Although the letter dated 19 July 2018 was not formally provided to the applicant in response to her application under section 10, this does not, in my view, preclude the CRA from relying on the contents of that letter as comprising an adequate statement of reasons. Having carefully examined its contents, however, I am not satisfied that it adequately explains how the tweet of 2 May 2018 affected its decision to block the applicant's account, in the absence of the information that the CRA provided to this office on the matter.
As for the remainder of the letter, the applicant argued in her submission of 7 October 2018 to this Office that it does not fulfil the CRA's responsibilities under section 10. However, it seems to me that she is, in essence, challenging the explanation given. For example, she argued that the letter does not explain how the document she tweeted could reasonably be interpreted as a document issued by the Charities Regulator. It seems to me that the letter does, indeed, address this point. It refers to the fact that the CRA considered that the document could reasonably be interpreted as a document issued by it given that it was produced in the same format and colour and with the same image usage as the actual guidance it had published. While the applicant might argue that it would not be reasonable to draw such a conclusion, this Office has no role in determining whether or not that is the case. The important point is that the CRA considered that it could be interpreted in such a fashion and has explained this in its letter.

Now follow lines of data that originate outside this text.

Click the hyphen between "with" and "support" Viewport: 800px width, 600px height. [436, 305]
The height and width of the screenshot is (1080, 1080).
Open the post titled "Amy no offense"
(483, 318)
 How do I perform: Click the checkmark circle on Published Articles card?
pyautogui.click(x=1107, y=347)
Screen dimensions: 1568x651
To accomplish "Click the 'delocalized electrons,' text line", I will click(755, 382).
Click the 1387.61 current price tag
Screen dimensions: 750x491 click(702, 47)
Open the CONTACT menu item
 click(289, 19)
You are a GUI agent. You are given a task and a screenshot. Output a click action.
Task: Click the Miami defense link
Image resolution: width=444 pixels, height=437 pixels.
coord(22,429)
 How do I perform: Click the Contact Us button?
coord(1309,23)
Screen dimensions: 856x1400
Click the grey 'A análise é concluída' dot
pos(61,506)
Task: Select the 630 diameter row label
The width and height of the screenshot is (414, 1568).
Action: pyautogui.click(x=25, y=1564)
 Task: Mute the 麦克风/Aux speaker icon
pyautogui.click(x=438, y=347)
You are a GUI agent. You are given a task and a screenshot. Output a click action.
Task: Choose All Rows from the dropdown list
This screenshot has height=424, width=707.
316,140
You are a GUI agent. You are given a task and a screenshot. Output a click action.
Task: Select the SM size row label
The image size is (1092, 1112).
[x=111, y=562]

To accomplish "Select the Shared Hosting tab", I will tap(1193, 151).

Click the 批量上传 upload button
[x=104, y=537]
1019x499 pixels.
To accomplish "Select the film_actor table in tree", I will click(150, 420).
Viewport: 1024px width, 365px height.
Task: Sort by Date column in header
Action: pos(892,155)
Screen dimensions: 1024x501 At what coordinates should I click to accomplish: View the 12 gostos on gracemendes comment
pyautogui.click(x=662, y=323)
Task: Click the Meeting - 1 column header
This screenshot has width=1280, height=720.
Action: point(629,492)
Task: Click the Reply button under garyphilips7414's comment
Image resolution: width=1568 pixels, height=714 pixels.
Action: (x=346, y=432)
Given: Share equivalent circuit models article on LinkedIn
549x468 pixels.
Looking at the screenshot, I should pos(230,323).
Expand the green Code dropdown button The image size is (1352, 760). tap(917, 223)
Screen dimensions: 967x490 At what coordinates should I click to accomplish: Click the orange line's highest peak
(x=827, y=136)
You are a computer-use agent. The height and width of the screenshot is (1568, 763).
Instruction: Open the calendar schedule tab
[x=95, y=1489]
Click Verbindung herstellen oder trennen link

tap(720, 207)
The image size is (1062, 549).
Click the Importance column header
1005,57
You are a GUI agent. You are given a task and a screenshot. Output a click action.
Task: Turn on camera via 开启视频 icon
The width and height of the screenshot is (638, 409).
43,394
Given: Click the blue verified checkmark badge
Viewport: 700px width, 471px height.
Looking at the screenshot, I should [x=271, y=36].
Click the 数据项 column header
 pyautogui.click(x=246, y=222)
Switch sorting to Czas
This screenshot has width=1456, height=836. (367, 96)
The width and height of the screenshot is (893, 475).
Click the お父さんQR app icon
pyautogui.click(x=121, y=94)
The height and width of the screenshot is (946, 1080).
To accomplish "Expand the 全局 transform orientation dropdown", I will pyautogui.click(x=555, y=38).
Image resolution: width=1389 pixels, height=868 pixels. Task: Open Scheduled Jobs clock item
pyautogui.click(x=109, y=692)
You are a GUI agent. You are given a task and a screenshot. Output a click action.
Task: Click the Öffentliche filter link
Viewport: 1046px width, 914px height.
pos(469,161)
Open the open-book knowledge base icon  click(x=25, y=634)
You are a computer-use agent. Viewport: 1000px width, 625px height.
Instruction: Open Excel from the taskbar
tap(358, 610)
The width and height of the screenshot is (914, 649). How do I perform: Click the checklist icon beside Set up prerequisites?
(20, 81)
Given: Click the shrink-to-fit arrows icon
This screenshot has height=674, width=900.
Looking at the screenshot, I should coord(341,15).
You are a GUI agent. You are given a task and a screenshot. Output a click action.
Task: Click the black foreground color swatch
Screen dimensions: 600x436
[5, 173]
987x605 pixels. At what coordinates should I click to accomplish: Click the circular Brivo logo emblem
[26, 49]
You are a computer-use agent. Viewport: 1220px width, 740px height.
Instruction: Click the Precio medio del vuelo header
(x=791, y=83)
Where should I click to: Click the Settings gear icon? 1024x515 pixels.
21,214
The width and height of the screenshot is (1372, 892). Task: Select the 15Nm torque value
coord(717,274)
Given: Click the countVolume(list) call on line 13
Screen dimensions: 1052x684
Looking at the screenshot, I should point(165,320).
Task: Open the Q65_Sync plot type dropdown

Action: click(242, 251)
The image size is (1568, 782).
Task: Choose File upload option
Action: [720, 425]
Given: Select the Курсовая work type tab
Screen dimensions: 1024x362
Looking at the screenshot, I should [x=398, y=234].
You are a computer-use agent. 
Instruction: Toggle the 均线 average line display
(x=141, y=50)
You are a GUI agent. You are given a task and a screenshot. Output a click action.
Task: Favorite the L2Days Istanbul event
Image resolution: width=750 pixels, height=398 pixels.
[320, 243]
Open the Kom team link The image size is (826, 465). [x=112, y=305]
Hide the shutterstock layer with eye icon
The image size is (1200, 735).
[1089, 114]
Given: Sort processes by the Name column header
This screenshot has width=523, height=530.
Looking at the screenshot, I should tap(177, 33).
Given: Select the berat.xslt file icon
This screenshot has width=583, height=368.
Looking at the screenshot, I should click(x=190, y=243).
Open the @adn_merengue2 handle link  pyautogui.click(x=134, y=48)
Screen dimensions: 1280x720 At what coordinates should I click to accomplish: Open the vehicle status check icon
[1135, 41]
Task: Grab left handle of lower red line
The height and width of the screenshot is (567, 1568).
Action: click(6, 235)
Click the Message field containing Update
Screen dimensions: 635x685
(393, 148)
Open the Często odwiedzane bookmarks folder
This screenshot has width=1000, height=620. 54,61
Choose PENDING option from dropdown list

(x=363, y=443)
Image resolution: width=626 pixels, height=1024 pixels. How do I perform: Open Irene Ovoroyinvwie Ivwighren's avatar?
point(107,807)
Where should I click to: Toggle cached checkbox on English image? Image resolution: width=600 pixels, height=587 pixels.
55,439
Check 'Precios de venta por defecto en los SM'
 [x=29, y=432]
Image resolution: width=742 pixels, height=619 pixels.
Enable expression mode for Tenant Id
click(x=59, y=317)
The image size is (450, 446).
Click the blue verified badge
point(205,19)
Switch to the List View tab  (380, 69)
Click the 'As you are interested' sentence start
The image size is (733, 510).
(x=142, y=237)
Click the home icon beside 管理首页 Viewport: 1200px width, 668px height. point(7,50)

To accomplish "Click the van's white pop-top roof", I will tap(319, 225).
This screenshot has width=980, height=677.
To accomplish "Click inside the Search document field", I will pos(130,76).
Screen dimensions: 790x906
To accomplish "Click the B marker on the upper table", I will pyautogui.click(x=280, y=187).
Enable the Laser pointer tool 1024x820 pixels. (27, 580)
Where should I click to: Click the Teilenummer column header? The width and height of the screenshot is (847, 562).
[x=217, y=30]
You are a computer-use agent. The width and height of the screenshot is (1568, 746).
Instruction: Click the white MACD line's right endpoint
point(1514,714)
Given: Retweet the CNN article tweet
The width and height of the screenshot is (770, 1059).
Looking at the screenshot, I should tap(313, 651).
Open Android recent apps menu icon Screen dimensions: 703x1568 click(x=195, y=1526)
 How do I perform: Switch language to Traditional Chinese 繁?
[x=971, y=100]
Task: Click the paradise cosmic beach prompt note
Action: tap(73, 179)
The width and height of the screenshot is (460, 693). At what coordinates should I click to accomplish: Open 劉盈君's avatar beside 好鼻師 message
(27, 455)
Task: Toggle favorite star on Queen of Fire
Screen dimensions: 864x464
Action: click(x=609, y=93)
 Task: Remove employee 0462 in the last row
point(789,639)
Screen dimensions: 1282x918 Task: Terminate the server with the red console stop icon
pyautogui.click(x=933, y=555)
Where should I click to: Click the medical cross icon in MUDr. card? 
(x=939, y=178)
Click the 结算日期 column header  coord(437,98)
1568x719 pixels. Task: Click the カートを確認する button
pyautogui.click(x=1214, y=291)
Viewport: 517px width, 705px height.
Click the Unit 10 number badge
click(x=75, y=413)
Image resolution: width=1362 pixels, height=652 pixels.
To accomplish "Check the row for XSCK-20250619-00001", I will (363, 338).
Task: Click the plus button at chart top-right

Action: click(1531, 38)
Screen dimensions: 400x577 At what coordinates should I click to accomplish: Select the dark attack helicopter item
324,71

It also seems to me that the applicant has carried out a detailed analysis of the wording used in the letter to suggest that other interpretations of its reasoning are possible. While the applicant may take issue with the language used, I am of the view that the letter is sufficiently clear to enable her to understand without undue difficulty why the CRA blocked her account, at least in so far as her tweets of 28 April 2018 and 18 May 2018 are concerned. Whether the CRA acted appropriately in taking that action is not a matter for consideration by this Office. For the purposes of section 10, it is sufficient for the CRA to adequately explain why it acted as it did at the time.
In the circumstances, I find that for the purpose of meeting the requirements of section 10, the letter of 19 July 2018 is lacking in detail only in so far as it does not adequately explain how the tweet of 2 May 2018 affected the CRA's decision to block the applicant's Twitter account.
Having carried out a review under section 22(2) of the FOI Act, I hereby annul the decision of the CRA to refuse to provide the applicant with a statement of reasons for its decision to block her Twitter account. I direct the CRA to issue a revised statement of reasons to the applicant based on the contents of its letter of 19 July 2018 and with the addition of the information it provided to this Office during the review in respect of the applicant's tweet of 2 May 2018.
Section 24 of the FOI Act sets out detailed provisions for an appeal to the High Court by a party to a review, or any other person affected by the decision. In summary, such an appeal, normally on a point of law, must be initiated not later than four weeks after notice of the decision was given to the person bringing the appeal.